For many people, a long walk is a chance to bookend a major event in their lives before moving on to another. Marie-Thrse Gross, a Swiss nurse who's worked in Rwanda and Pakistan as well as emergency rooms in Geneva, had a question: Should she uproot herself to go overseas again? She gave herself a solid month of walking to hear her inner answer.

Some are not seeking answers on the walk, but expressing gratitude. A recovered heroin addict from Madrid, for example, wanted to give thanks to Santiago; she's been clean for five years.
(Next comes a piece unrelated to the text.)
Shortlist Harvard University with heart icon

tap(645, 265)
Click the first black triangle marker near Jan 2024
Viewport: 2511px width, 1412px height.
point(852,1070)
Every step she took, said Maravilla Delgado, made her feel stronger about her decision and more confident about the future.

Even nonreligious pilgrims accept the idea that pilgrimage is a sort of praying with the feet, a patient gathering of conviction about the proper path one should take - next month, next year, or for life.

The pilgrimage usually holds a special appeal for the middle-aged, says Linda Galea, a Californian who found the experience life-changing. "It's for people who've finished a certain phase in their lives."

It's also a walk that's been done by millions since the 9th century. "Every pilgrim who sets foot on the Camino is aware of this historical weight, that they're repeating the steps of those who've gone before," says medieval history professor Lopez Alsina, a native of Santiago. "The miracle of Santiago is that it's something from the first millennium that's still alive and vital. Who will have heard of Guadeloupe or Lourdes a thousand years from now?"